Looking outward, voters also have many reasons for worry. President Obama’s foreign policy – from his apology tour and the mishandling of our relations with Russia to the disastrous all-carrot-no-stick approach to Iran – have seriously weakened the United States in the eyes of both of our allies and our enemies. It has also brought the possibility of a nuclear Iran closer than ever. A nuclear Iran is not only an existential threat to Israel, it increases the danger that the U.S. and other Western countries will face terrorist attacks from nuclear-armed clients of Iran. Time is running out on the most serious foreign policy challenge we currently face.

The vast majority of Americans support the State of Israel, consider it a vitally important ally, and want the U.S.-Israel alliance to be strong. Sadly, American policy makers do not always seem inclined the same way. Israel has been berated by the Obama administration for building in Jerusalem. The traditional American support for Israel in the United Nations has been diluted. Because President Obama put pressure on Israel to make unilateral concessions (the building freeze), his much-touted peace negotiations between Israel and the Palestinians ended almost before they began. Fifty-four Democrats in Congress urged President Obama to pressure Israel to reduce its defensive measures at the Gaza border.
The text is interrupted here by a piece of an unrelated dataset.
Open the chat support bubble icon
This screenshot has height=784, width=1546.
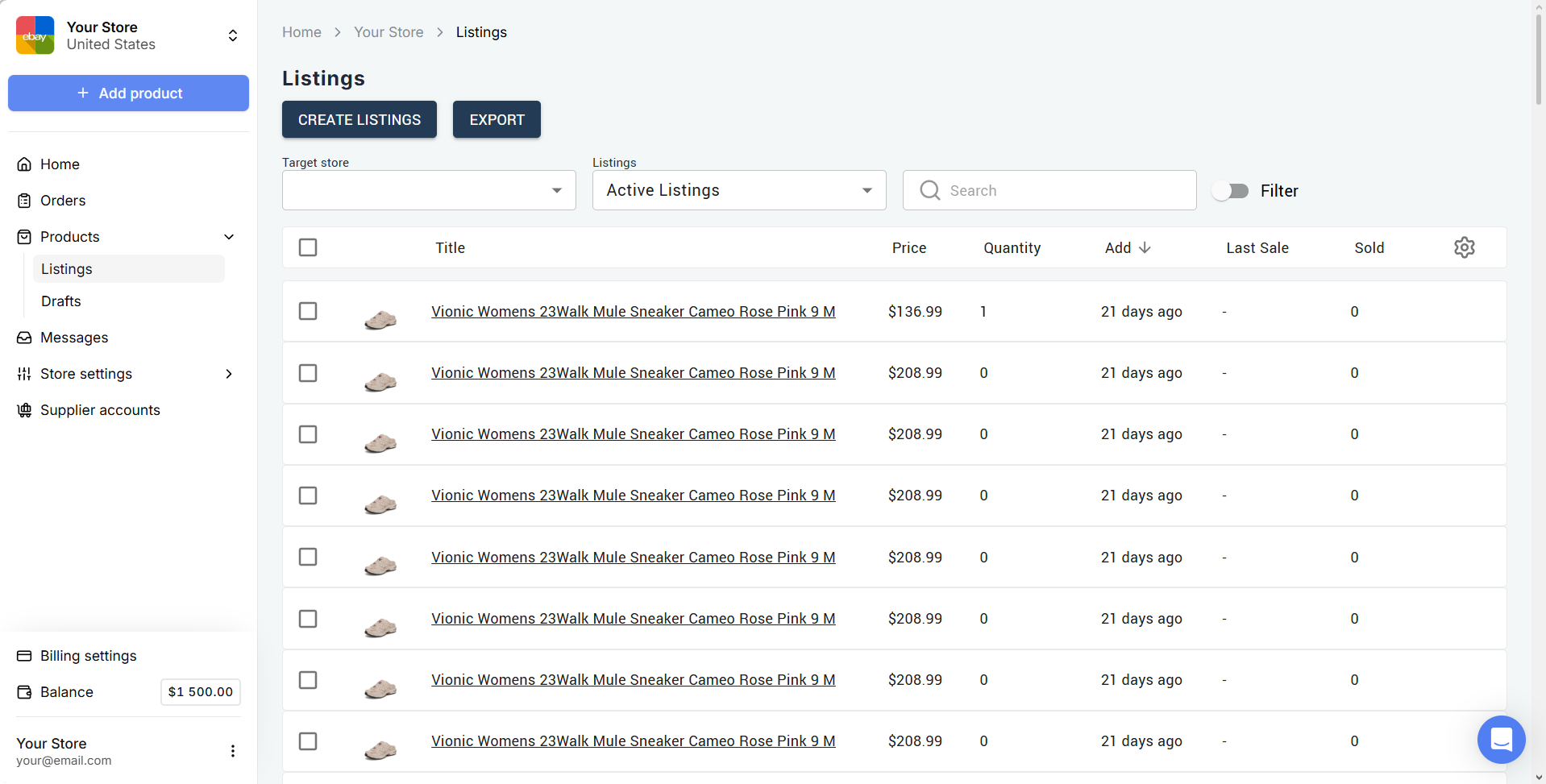click(1500, 739)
With all of this in mind, the Republican Jewish Coalition has run a powerful issue advocacy effort in eight key states over the last few weeks. The ads we’ve run in newspapers and on television, and the direct mail campaign we’ve conducted, have focused on a mix of domestic and foreign policy issues. We want to educate the Jewish community about these issues and encourage the community to question the status quo, to examine the issues thoughtfully, and to make informed decisions. American Jews have the privilege and obligation to be active participants in our democratic process, and they should be knowledgeable participants as well. The response has been tremendous.

Republicans, independents and disappointed Democrats alike are energized for this election. Grassroots activism is high, voter turnout will be high, and Republican candidates appear poised to win in some unlikely places, on both the national and state levels. The motivation for this energy across the country is the same: the overreaching, unrepresentative, extreme agenda of the Democrats in power.

This election is too important to sit out. We encourage the Jewish community to get informed, get active, and get out and vote.

Matthew Brooks is executive director of the Republican Jewish Coalition.